#### QUOTED TEXT:
####################

# Is it possible to bowhunt.............



## bbjavelina (Jan 30, 2005)

As far as I can tell, the most popular way to hunt in SA is sitting over an artificial waterhole. All of the outfitters I have talked to, and the one I have hunted with, allow, and even encourage spot and stalk.

The outfit I'll be going with in August is behind high fence. All 20,000 acres of it. That's close enough to free range for me, but I realize it may not suit others. I'll be 63 at the time.

Contact the outfitters directly, attend an SCI show, and ask on the South Africa forum here on AT and I believe you can find what you want. Most of the outfitters thesedays will send you a DVD of recently conducted hunts when requested. Gives you and idea of the terrain and cover. If you decide to go, and if I can answer any questions, let me know.

Best of luck to you.


----------



## NGONYAMA (May 24, 2010)

All game farms are fenced in S Africa but on a large farm you may not even see the fence other than the main gate entance.I used to walk and stalk on our own farm.For me,it's the best way of hunting but the most difficult.You need some form of cover to get to your quarry especially if there are Impala and monkeys around.A friend of mine hunted barefoot for stealth-feet made by Good year.Many farms offer walk+stalk,but you may go home emply handed.


----------



## 45er (Jan 18, 2009)

thank you for this information. I appreciate the responses.


----------



## SilentT (Sep 16, 2005)

I will be returning in 2011 to an outfit that caters to spot and stalk. Yes, there is a perimeter fence, but the area is very big. I agree with you, i didn't want to sit in a blind at water all day. I'm actually looking for a partner to go this July if you are interested. The outfit is Spiral Horn Safaris (http://www.spiralhorn.co.za/). Shoot me a PM if you are interested. I have one other guy interested and would love one more.


----------



## harm_hunter (Jan 5, 2010)

i know of at least 1 game ranch that allows spot/walk and stalk hunting,as it's primarily a rifle-hunting farm.it was the 1st farm i hunted on,and other than the Wildebeest calf i shot last year,i have yet to take an animal.
ranch is Emaweni game ranch situated about 30 kms from the town of Colenso in KwaZulu Natal. - http://www.emaweni.com/en/


----------



## harm_hunter (Jan 5, 2010)

i forgot to add - the ranch mentioned above is part of a 20 000 hectare biosphere.until 4 or 5 years back there was a herd of 5 or 6 elephant roaming in the area.the neighbouring ranch [Thugela game ranch] specialises in bowhunts.
then there's Hamish Kead of Lowlands Safaris,also a recommended outfitter in KZN.


----------



## Zhunter1 (Oct 10, 2007)

I have hunted spot and stalk several times in both SA and Zim, just to let you know, if you think White-tailed deer are spooky and on full alert, you will be amazed by Impala. Impala make White-tailed deer look like they have been sedated.

No matter how you choose to hunt Africa, you will love it


----------



## EMJ (May 7, 2009)

####################

#### EXERCISE BRIEF:
How would you say this sentence from the bowhunting thread above in Spanish: "Impala make White-tailed deer look like they have been sedated."

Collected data
####################

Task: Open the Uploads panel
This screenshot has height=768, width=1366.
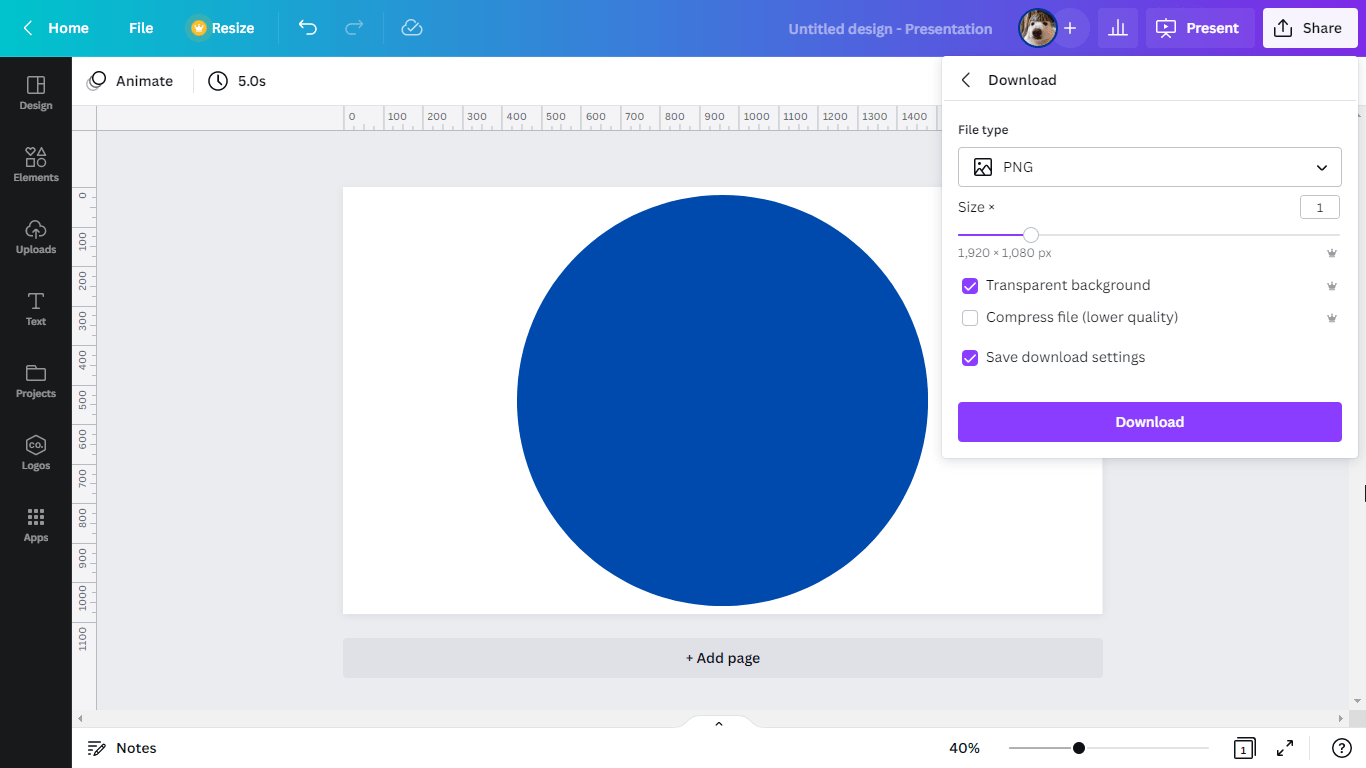Action: click(x=35, y=235)
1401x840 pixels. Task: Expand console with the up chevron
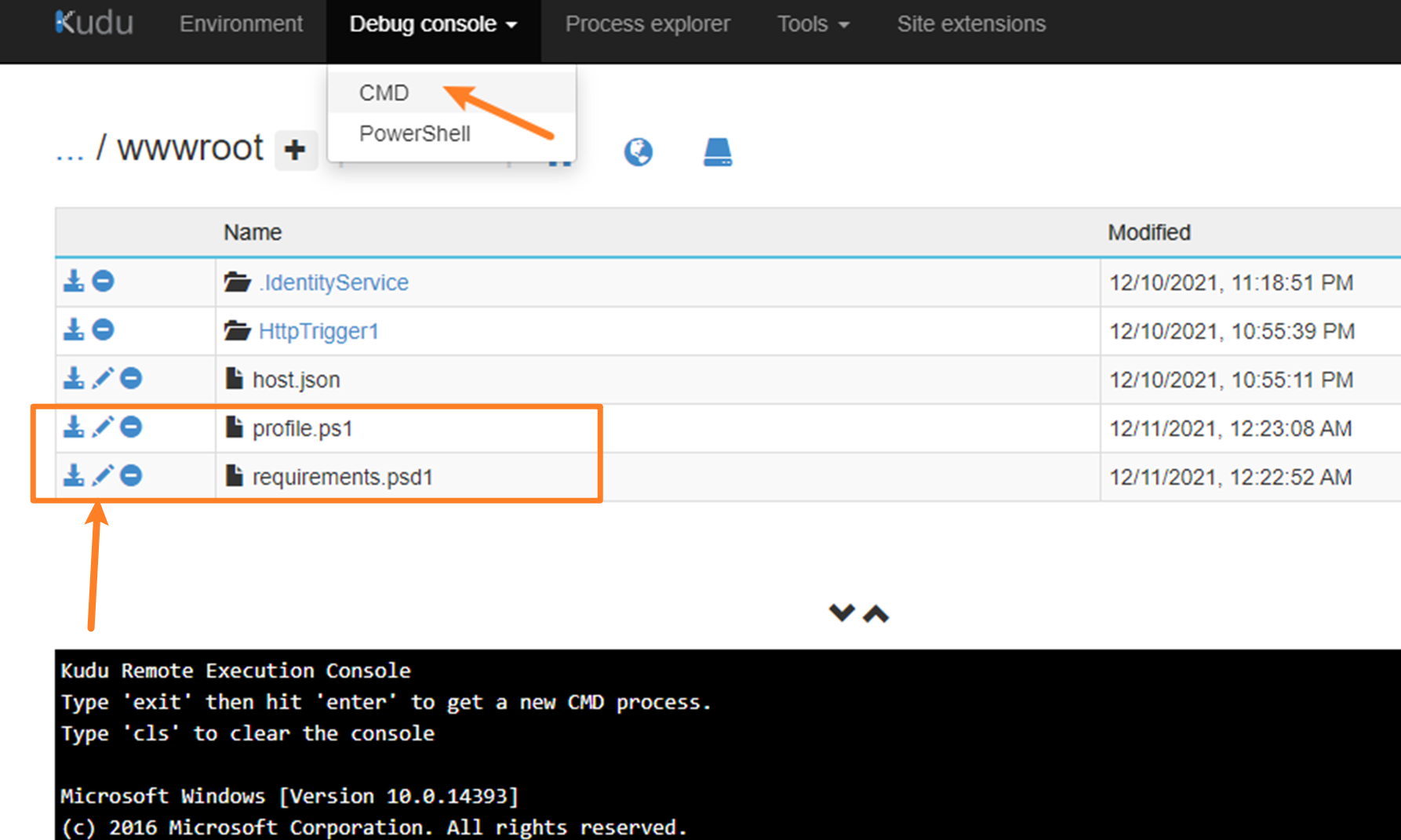tap(875, 613)
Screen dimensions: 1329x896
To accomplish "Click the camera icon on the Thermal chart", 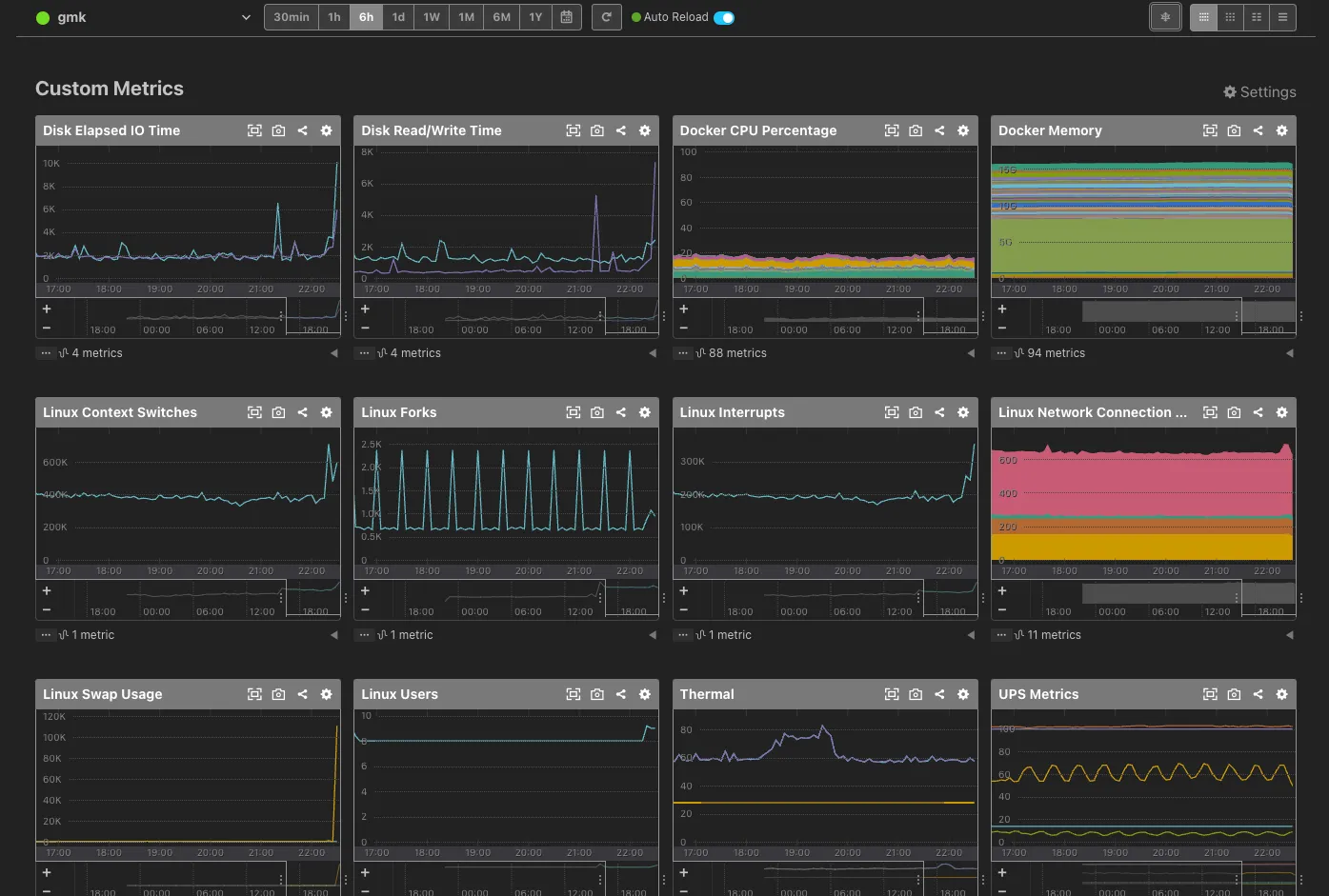I will (916, 694).
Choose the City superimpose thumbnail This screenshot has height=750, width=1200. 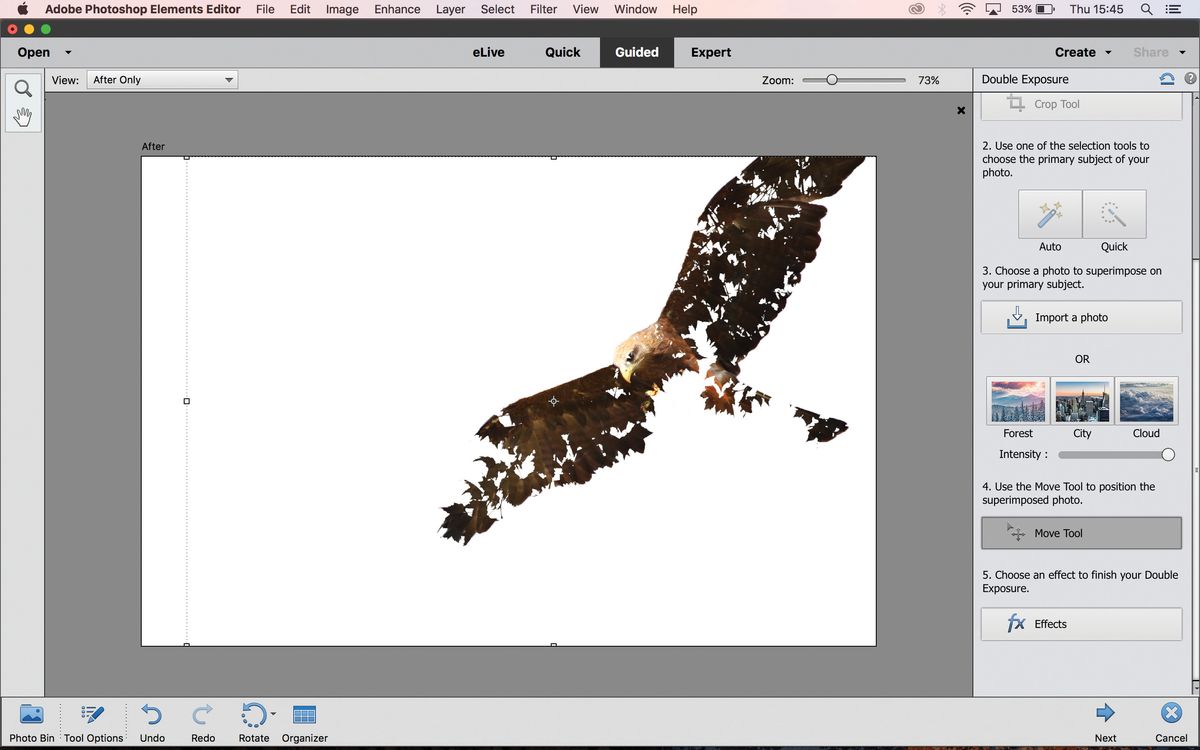[x=1081, y=399]
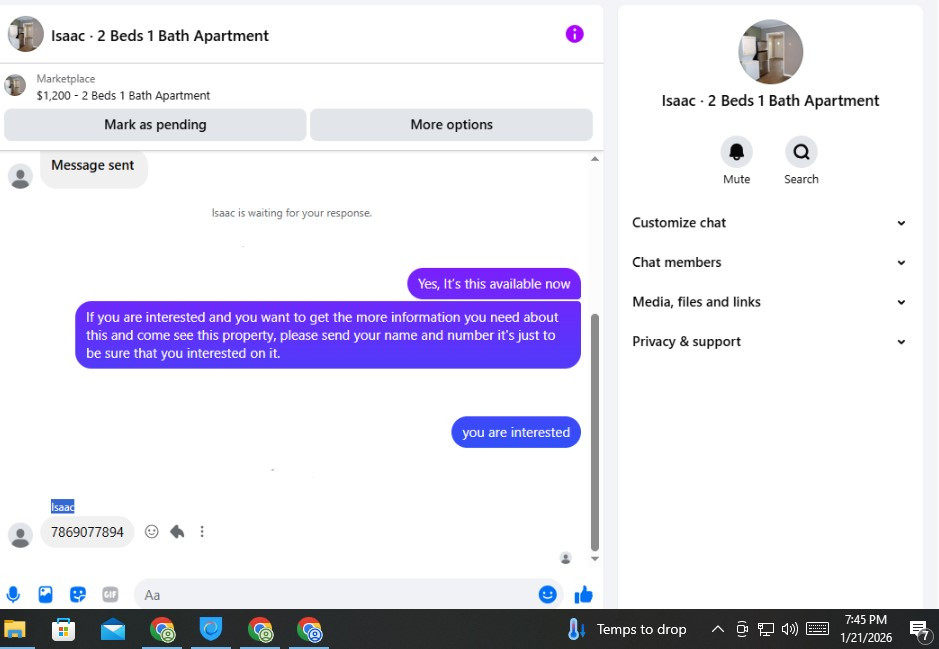
Task: Search in conversation using the magnifier icon
Action: click(x=801, y=151)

####################

#### TASK ANSWER:
Los impalas hacen que los venados de cola blanca parezcan sedados.